Supplied passage
# Found a baby today



## CGKeith (Mar 3, 2013)

What a surprise! I found this little one in my outdoor enclosure (Syrian (golden) Greek). Just a solo, I couldn't find any others and couldn't find anyplace it could have come out of the ground.

My first baby of the year.


----------



## MasterOogway (Mar 3, 2013)

That is a beautiful baby ! Golden Greeks are so beautiful . My camera can never capture all that beautiful color . I hope you find more


----------



## oscar (Mar 3, 2013)

Wow what a find, it is really a beauty and looks so healthy.


----------



## JeffG (Mar 3, 2013)

Oh geez congratulations! From the title I though you meant in a Walmart parking lot or something. I'm relieved.


----------



## laney (Mar 3, 2013)

Yay congrats


----------



## kathyth (Mar 3, 2013)

What a great surprise.
So darn cute!


----------



## tortoiselover518 (Mar 3, 2013)

Job 1
In the rows, rewrite the lines running from the one holding "At what coordinates" through the end of the rows, inclusive, replacing "name link" with "profile link" and keeping everything else the same. Leave the pictures out of your answer.
The forum thread above and the rows that come next have no connection to each other.

Provided records
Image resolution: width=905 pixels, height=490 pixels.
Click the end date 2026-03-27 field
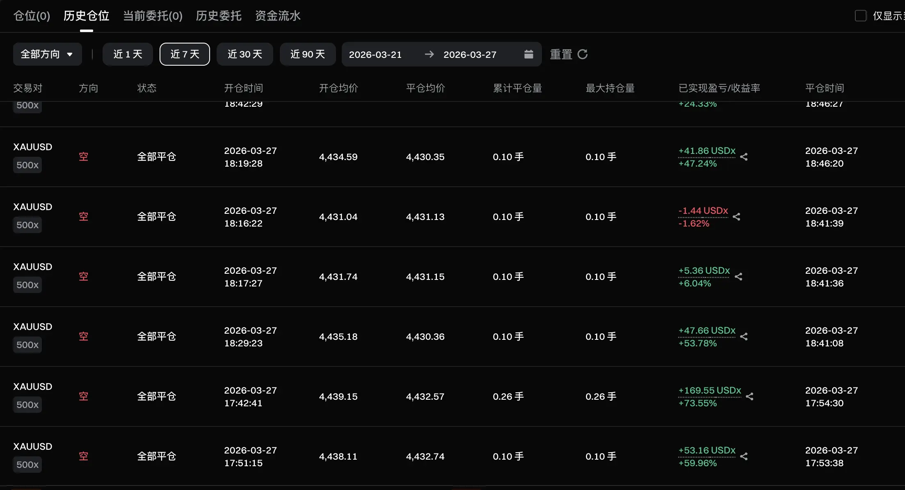click(x=470, y=54)
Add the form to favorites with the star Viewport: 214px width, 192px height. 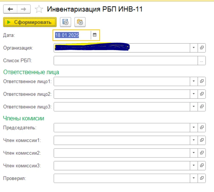coord(39,9)
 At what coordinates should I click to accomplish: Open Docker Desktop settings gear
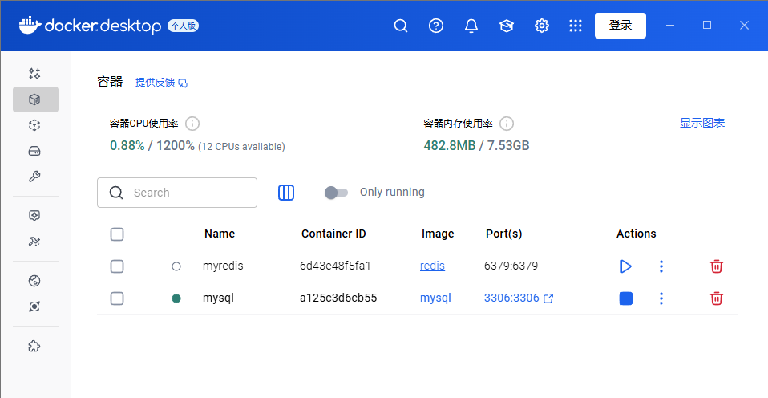(x=542, y=26)
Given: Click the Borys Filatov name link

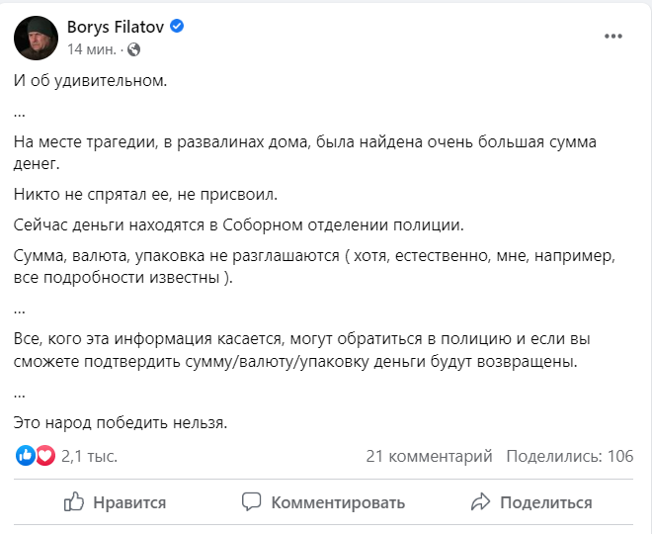Looking at the screenshot, I should coord(115,28).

Job 2
Answer these questions on the forum thread:
(a) Where did CGKeith find the baby?
(b) Where did JeffG at first think, from the title, the baby had been found?
(c) According to MasterOogway, what can their camera never capture?

Full solution 1
 At what coordinates should I click to accomplish: Open Docker Desktop settings gear
(x=542, y=26)
Given: Click the Borys Filatov profile link

Looking at the screenshot, I should coord(115,28).

Full solution 2
(a) In CGKeith's outdoor enclosure.
(b) In a Walmart parking lot or something.
(c) All that beautiful color.